__AIM OF THE EXERCISE__. Rewrite the data below, with their requests, from the line holding "count 12 cell" through the end, inclusive, scaling every answer coordinate by 1.4 and rounding to whole numbers with halves going up. Omit the pictures.

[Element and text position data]

— Start —

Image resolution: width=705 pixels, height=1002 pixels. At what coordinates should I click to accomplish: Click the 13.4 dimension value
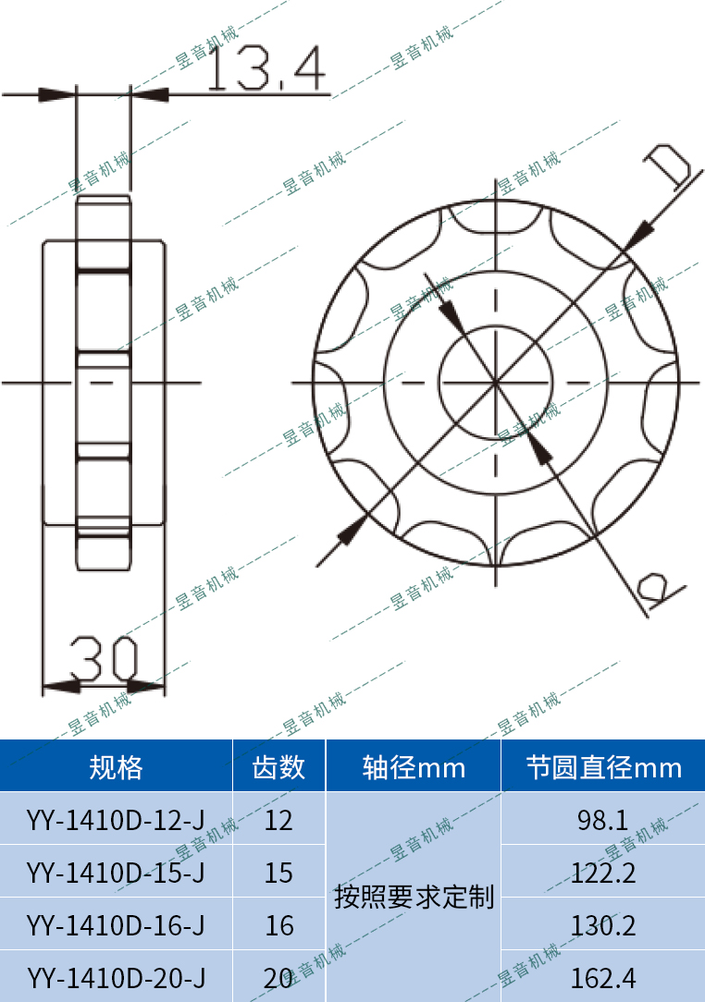[x=266, y=70]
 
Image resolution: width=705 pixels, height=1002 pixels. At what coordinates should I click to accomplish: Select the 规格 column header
[x=116, y=767]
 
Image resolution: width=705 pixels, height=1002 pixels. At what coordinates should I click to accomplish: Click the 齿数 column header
[x=278, y=767]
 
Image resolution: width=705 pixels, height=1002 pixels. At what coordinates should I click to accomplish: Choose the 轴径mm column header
[x=414, y=767]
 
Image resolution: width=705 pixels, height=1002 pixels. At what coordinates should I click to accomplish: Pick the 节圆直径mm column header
[x=603, y=767]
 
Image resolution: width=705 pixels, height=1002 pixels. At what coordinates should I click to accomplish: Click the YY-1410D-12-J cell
[x=116, y=819]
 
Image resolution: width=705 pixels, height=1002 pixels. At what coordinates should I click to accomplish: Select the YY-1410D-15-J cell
[x=116, y=872]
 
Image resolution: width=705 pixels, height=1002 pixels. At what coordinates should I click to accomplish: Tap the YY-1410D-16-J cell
[x=116, y=924]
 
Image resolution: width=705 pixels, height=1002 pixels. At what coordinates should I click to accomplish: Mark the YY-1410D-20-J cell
[x=116, y=977]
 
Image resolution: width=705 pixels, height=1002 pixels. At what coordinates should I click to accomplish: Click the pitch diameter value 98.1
[x=603, y=819]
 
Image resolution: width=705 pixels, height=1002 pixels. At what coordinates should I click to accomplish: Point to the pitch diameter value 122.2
[x=603, y=872]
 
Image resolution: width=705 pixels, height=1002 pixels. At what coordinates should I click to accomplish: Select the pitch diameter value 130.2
[x=603, y=924]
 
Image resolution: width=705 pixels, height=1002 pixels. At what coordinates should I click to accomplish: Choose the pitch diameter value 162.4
[x=603, y=977]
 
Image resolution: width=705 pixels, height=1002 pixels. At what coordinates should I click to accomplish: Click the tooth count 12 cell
[x=278, y=819]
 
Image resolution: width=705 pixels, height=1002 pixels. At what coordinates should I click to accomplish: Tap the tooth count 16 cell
[x=278, y=924]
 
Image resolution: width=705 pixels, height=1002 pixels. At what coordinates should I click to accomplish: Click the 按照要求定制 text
[x=414, y=897]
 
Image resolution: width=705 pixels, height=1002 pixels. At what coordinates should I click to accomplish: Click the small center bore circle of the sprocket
[x=496, y=381]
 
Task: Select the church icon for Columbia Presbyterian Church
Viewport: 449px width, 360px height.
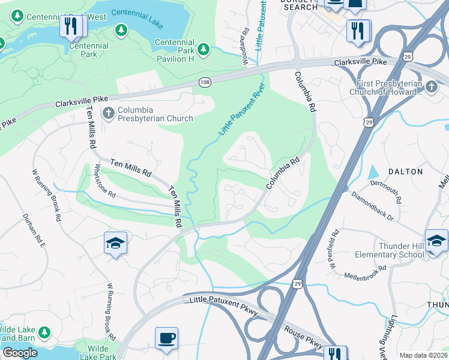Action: tap(108, 112)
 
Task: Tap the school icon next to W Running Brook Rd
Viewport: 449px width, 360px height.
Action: tap(115, 243)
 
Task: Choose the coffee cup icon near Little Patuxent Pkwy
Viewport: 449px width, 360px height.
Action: tap(166, 337)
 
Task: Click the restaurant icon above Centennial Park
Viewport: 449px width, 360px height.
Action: tap(71, 26)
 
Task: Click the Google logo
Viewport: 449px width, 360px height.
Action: tap(20, 353)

— End —

__CORRECT RESPONSE__.
Image resolution: width=705 pixels, height=1002 pixels. At what coordinates should I click to accomplish: Click the tooth count 12 cell
[x=389, y=1147]
 
Image resolution: width=705 pixels, height=1002 pixels. At what coordinates should I click to accomplish: Tap the tooth count 16 cell
[x=389, y=1294]
 
Image resolution: width=705 pixels, height=1002 pixels. At what coordinates should I click to accomplish: Click the 按照要求定制 text
[x=580, y=1256]
 
Image resolution: width=705 pixels, height=1002 pixels. At what coordinates should I click to accomplish: Click the small center bore circle of the sprocket
[x=694, y=533]
 
Task: Select the church icon for Columbia Presbyterian Church
Viewport: 449px width, 360px height.
Action: tap(151, 157)
 
Task: Tap the school icon next to W Running Brook Rd
Viewport: 449px width, 360px height.
Action: tap(161, 340)
 
Task: Choose the coffee cup icon near Little Patuxent Pkwy
Viewport: 449px width, 360px height.
Action: tap(232, 472)
 
Task: Click the restaurant icon above Centennial Park
Viewport: 449px width, 360px height.
Action: tap(99, 36)
 
Task: Click the Google logo
Viewport: 449px width, 360px height.
Action: tap(28, 494)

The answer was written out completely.